Thursday, October 7, 2010

Exam season and Wolchulsan re-booted

After getting back to school on the Monday, I taught all of two classes. I did a fairly standard exercise on what they did during Chuseok, with strategies for starting and finishing conversations politely and informally. After which, I was, and I love this, asked, as if the term 'rhetorical question' had never been coined, if I would 'allow' the students time to revise for their exams during my scheduled class time. The mid-term exams started on the following Tuesday which meant a whole week of turning up to the students' home-rooms and telling them to be quiet and do some work. Credit where credit is due as well; by and large that is exactly what they do. For most of them, a parentally-administered ass-whupping will swiftly follow exam results deemed below expectations. Now that's extrinsic motivation.


I'm also intrigued by the term the Korean English teachers at my school use for this, 'self-study.' Is it an American thing, I wonder? Isn't the word 'self' redundant? To me it suggests perhaps some sort of introspective analysis, a process the average Korean psyche is far from overburdened with, and something the kids at school are not really encouraged to do. As a consequence, it's gently hilarious to me, as if this revision (hardly a better word itself) is a kind of preamble to self-evaluation. It actually leads to the exact opposite, evaluation by others, via the indisputably compelling medium of multiple choice tests.


I don't want to carp on about the fatuousness of equating academic excellence with multiple test scores here - I'll save that for next week - but I did feel sorry for the diligent students who slavishly pored over their books during my class time. I also felt sorry for the disenfranchised souls who had already, at the very least on a subconscious level, opted out of the education system and just wanted to sleep, as well as those who spend so much of their putative leisure time studying, that they too appear narcoleptic during school hours. I really admire the resilience and determination, in some respects, of most the kids at my school. Their education system, to my limited view, seems a joyless procession of rote learning, tests and relentless, stifling, educational hot-housing. The kids' knowledge resembles hothouse blooms, too: often forced, twisted and abject. While some blossom spectacularly, most are deformed or stunted. My kids memorize trigonometry graphs, but some labour under the misconception that a fan in a room with all windows and doors closed will likely kill you (the Korean urban myth of fan death is worth chuckling about: read about it on Wikipedia). 

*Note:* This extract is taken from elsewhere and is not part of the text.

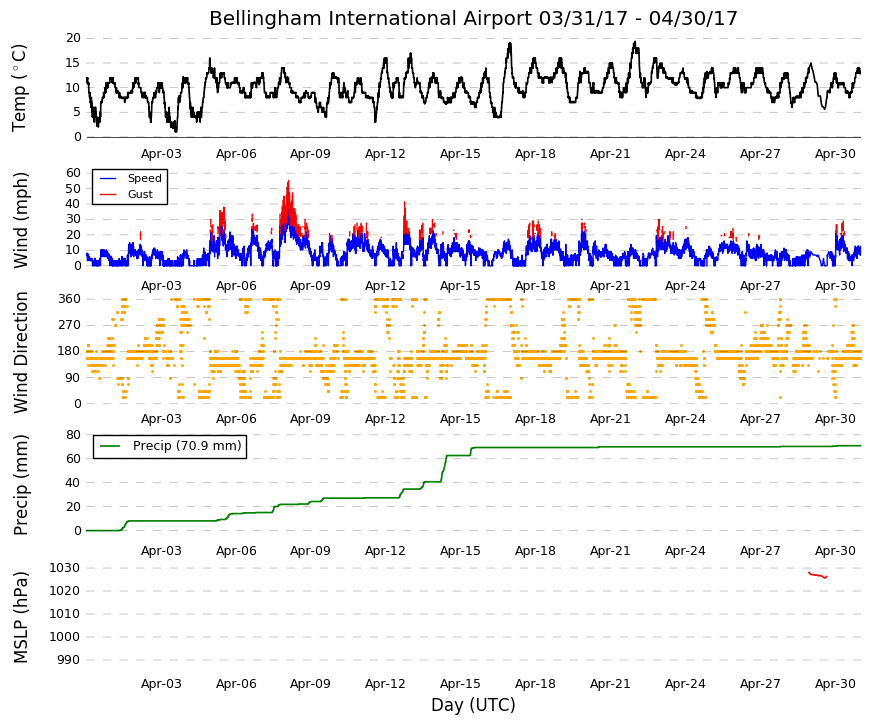Screen dimensions: 871x725
Task: Click the Temp (°C) axis label
Action: 19,88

While to some degree some kids back home suffer this as well, it's neither as intense, nor as monotonous. The cookie-cutter-style personalities of a lot of the kids here is both a product of and reinforced by a system that desires, requires and rewards automatons, rather than more rounded learners. I was interested to read a while back that many of the higher-ranked universities in Korea now administer their own exams for prospective students, so fed up are they with a system that discourages talented youngsters to think creatively, or even to think of something like the English language as an organic entity without immutable rules. This is encouragingly a step in the right direction at least. I hope it filters down to the broader education system.


Anyway, boring, and worse still, probably clichéed rant over. This weekend some friends, Sam, and I hiked through Wolchulsan National Park again. This time we decided to hike from Cheonhwangbong end of the park to the Dogapsa end, the reverse to how I've done it the two times I've been there before. It was busy, as we didn't really get there early enough, but still a good day.


After writing a lot on hiking after the Chuseok break, I'm taking a break and leaving this as a photo essay.


Precarious-looking suspension bridge on the way the Cheonghwangbong, which is top left, covered in cloud

Baram falls from the suspension bridge

On the way to Cheonghwangbong




Some of Wolchulsan's more noticeably strange rock formations

I made myself unpopular by insisting we took a half hour detour to see this Buddha carved into the rock face

The eulalia fields, just before the trail down to Dogapsa


1 comment:

  1. Self study is a funny word to use for the act of studying indeed. But it is some nice time off from teaching.